E porque não multar, aplicar contraordenações aos prevaricadores? «As contraordenações são inglórias. A maior parte dessas autocaravanas são estrangeiras, os agentes passam as contraordenações, temos de enviar as notificações para o estrangeiro, mas a maioria delas acabam por prescrever, ninguém as paga». Ou seja, nem vale a pena o tempo e o papel que a Polícia Marítima gasta…
E porque não obrigar os prevaricadores a pagar as multas na hora, como já acontece no trânsito? «A Polícia Marítima não o pode fazer, tinha que ser alterada a lei».

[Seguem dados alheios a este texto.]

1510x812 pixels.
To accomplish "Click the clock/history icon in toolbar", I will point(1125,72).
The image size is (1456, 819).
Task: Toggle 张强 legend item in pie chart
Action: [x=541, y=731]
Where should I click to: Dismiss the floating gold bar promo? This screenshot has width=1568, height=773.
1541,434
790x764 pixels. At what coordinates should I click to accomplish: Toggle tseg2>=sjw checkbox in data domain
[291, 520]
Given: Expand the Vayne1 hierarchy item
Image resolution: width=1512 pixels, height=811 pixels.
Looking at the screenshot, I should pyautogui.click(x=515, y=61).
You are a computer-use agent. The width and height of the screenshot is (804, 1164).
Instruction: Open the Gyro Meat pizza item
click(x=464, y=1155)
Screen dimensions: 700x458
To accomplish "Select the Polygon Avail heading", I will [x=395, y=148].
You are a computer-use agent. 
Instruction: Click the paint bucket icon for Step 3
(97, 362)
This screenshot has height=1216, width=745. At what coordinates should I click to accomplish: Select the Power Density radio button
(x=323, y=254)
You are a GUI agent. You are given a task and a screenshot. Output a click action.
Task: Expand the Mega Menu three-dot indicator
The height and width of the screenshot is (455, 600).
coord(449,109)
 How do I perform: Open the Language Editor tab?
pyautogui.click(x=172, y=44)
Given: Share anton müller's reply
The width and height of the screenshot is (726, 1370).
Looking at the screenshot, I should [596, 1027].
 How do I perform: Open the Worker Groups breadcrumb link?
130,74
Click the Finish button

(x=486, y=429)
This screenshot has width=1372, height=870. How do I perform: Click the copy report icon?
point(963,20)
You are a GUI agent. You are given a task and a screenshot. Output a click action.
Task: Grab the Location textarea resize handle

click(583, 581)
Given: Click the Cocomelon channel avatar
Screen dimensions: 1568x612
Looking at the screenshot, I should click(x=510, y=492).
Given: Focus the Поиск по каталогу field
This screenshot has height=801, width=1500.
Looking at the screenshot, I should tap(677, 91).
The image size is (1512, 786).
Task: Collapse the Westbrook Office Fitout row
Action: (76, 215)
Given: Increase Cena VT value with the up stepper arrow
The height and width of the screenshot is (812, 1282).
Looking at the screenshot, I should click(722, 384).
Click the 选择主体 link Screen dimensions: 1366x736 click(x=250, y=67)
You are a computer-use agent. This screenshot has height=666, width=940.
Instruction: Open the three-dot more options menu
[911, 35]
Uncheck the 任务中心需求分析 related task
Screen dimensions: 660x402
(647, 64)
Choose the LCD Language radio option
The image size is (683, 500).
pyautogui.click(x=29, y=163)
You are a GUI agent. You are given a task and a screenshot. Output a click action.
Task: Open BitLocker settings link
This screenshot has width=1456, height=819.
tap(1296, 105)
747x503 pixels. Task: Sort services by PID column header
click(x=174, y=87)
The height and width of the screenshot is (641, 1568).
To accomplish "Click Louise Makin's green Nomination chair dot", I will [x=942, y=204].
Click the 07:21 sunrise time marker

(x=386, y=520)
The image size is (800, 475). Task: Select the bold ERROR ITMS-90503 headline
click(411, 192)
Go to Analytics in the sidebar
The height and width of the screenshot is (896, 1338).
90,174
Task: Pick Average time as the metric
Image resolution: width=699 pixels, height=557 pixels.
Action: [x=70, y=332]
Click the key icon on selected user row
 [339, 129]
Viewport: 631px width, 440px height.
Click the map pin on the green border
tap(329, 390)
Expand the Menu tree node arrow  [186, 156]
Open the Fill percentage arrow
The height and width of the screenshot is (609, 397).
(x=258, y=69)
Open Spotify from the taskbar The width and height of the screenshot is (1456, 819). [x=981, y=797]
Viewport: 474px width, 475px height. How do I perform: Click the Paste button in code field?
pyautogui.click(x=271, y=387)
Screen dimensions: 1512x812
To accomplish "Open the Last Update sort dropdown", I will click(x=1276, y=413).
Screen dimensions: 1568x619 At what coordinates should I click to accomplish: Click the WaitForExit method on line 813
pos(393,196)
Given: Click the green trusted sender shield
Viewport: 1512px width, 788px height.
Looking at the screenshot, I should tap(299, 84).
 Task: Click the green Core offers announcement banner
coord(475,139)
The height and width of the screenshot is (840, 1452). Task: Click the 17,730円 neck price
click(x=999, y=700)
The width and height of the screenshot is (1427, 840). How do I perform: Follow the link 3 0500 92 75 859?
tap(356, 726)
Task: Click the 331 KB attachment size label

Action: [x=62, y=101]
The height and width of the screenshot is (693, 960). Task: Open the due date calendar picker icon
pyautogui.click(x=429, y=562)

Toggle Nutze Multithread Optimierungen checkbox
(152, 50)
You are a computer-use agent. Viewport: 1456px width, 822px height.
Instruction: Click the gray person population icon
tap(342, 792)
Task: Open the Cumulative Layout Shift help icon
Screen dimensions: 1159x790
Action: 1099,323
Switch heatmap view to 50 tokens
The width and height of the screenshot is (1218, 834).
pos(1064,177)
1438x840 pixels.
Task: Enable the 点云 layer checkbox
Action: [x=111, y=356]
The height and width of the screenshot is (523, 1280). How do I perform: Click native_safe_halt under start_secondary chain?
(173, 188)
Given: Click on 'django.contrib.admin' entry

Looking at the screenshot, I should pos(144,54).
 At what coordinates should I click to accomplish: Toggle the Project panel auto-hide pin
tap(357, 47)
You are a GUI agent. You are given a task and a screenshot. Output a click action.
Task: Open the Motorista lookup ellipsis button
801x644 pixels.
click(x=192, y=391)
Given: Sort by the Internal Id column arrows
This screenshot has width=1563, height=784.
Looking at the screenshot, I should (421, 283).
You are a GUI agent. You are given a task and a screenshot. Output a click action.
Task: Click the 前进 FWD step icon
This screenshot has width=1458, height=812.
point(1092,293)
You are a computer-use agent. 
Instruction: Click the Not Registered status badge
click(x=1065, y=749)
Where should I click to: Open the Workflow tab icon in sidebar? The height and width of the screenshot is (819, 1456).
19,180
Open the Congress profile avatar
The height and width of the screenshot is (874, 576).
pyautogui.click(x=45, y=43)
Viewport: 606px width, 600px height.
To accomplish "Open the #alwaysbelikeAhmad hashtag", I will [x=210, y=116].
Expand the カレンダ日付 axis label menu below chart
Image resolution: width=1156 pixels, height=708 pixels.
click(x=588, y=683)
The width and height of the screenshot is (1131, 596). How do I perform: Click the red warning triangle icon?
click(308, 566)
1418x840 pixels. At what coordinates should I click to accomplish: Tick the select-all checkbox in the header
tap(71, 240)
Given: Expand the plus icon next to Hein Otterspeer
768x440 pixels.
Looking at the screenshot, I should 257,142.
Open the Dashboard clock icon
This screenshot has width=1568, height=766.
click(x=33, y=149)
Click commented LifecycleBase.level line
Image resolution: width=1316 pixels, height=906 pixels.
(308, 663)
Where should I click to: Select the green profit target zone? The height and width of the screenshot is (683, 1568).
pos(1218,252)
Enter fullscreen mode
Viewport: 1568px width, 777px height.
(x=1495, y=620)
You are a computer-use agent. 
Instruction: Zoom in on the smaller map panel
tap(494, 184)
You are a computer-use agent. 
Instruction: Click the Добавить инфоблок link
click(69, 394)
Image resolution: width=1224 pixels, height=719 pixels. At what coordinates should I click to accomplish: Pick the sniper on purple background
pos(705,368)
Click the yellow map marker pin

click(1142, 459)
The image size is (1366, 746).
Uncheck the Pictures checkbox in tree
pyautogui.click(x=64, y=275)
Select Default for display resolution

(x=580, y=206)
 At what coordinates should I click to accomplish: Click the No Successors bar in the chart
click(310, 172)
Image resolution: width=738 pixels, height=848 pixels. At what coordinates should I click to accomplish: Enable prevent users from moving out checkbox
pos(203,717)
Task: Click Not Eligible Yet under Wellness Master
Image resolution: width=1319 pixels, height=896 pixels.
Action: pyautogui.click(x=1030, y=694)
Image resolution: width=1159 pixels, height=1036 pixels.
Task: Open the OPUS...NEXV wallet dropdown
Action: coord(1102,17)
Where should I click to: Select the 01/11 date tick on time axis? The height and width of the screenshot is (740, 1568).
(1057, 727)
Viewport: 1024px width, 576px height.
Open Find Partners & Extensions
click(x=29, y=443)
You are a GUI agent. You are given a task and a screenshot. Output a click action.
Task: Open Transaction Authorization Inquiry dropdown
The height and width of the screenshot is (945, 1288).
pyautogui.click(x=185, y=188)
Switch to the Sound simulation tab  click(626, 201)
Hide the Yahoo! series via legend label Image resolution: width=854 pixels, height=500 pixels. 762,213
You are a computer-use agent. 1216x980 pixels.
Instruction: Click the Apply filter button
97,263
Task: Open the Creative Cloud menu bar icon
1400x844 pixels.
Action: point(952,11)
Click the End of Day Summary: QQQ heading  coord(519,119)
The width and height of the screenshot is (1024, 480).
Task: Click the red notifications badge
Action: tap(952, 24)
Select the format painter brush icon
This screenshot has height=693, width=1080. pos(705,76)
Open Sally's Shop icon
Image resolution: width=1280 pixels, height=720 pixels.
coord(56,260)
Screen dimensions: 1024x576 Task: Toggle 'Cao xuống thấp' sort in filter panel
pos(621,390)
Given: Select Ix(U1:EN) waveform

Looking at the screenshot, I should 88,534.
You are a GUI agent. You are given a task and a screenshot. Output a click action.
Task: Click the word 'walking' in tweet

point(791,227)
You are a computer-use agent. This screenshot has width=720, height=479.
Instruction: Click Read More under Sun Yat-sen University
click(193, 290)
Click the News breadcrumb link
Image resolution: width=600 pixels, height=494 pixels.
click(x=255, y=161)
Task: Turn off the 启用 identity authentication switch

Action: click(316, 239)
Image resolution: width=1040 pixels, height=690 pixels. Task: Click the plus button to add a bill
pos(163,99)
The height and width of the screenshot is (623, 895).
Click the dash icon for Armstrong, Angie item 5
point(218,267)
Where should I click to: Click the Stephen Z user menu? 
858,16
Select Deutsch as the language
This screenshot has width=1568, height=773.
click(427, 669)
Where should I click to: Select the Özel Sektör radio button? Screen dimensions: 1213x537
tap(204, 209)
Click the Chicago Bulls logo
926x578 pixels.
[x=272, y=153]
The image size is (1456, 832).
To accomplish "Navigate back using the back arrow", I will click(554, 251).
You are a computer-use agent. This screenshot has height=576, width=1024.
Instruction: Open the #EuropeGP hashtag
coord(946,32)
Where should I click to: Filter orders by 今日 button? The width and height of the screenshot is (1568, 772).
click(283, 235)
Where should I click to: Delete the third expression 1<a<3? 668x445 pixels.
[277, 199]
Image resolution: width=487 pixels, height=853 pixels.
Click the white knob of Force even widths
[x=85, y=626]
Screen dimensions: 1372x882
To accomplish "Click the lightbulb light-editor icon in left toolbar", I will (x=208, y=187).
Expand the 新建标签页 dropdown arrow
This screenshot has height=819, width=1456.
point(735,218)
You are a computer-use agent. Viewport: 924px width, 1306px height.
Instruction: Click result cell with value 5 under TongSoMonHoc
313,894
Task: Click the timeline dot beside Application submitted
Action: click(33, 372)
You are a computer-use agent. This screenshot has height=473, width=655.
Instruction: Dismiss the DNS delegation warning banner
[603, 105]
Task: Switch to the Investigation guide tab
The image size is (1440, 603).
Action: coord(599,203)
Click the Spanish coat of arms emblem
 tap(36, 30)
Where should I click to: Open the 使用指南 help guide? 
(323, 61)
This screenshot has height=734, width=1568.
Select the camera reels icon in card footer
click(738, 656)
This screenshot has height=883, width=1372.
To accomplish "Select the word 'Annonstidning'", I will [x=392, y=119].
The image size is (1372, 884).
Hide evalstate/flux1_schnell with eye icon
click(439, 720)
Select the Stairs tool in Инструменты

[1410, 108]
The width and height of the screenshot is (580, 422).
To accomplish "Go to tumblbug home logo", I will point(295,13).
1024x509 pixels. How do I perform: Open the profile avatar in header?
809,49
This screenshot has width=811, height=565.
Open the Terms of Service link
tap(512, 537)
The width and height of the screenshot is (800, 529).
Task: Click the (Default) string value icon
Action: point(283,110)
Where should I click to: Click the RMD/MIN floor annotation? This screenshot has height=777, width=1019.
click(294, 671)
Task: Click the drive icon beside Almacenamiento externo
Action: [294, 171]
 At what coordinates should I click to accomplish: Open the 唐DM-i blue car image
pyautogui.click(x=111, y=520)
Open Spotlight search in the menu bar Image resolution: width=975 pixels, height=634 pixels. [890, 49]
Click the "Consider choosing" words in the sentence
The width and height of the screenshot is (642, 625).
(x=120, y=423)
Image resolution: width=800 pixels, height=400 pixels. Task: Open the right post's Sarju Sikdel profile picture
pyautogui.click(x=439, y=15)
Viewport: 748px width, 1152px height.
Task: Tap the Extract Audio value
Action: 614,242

E, havendo poucos agentes da Polícia Marítima para a imensidão de coisas que se passam no litoral algarvio no Verão, há quem consiga fazer férias em sítios maravilhosos, desafiando o perigo, pisoteando vegetação, deixando lixo para trás, fazendo fogueiras, cortando árvores para fazer lenha. Até um dia…
Anabela Simão, vereadora do Ambiente da Câmara de Lagoa, manifesta a sua preocupação com a situação que se vive nas arribas do concelho, devido ao caos das autocaravanas. Preocupação…e impotência.
«A Câmara não tem poderes para mandar sair os autocaravanistas desses locais, tem que pedir a intervenção da Polícia Marítima ou da GNR. Mas as autoridades vão lá de manhã e à tarde está igual ou pior», desabafa a autarca.
Tanto na Praia da Marinha, como na Praia do Carvalho, a curta distância, Anabela Simão constata que as autocaravanas vão «até à beirinha das arribas, se pudessem iam até dentro da praia. Eles acabam por pisar a vegetação toda, por abrir novos caminhos, são uma sobrecarga enorme na arriba que, de si, já tem um grande risco de queda».
E então, que solução há? «Queremos colocar, ao longo da estrada de acesso à praia da Marinha uns impedimentos, para que as carrinhas, as autocaravanas e mesmo os carros não consigam ir para cima das falésias. Ainda estamos a estudar qual será a melhor solução, se será colocar ali uns pedregulhos ou uma vedação em madeira. Mas temos receio que, se for uma vedação, eles num instante partam tudo, para terem na mesma acesso».
A vereadora manifestou também a sua preocupação com o caos que se tem gerado, neste mês de Agosto, no acesso à praia da Marinha, com a estrada entupida de carros mal estacionados, de tal modo que apenas se consegue fazer um sentido de trânsito. Ainda há dias, quando houve um foco de incêndio na zona, o carro dos Bombeiros de Lagoa teve de esperar mais de meia hora que a GNR viesse rebocar carros mal estacionados, para poder sair.
«É uma situação que nos preocupa, porque, se houver a necessidade de passar uma ambulância para a praia ou um carro de bombeiros, não se consegue». Ainda no domingo uma turista francesa que teve um acidente na praia, fraturando uma rótula, teve de ser retirada por mar, como o Sul Informação noticiou.
«Este ano, as praias do concelho de Lagoa têm tido uma procura muito superior aos Verões passados, tem sido demais. Quanto à Marinha, temos de pensar, em conjunto com a Agência Portuguesa de Ambiente, como limitar o peso em cima da arriba, criando parques de estacionamento noutra zona»…ou simplesmente limitando o acesso à praia, com recurso à GNR, como há anos se faz nas praias do Portinho da Arrábida.
Mas as soluções, para o estacionamento selvagem das autocaravanas ou para os acessos entupidos de carros, sejam elas quais forem, só deverão avançar depois de terminado o mês de Agosto.
Até lá, é fazer de conta que casos como o da arriba da praia Maria Luísa, em Albufeira, que voltou a cair há duas semanas, chegando a temer-se o pior, não são um perigo iminente na costa rochosa do Algarve. E rezar para que nada corra mal, muito mal.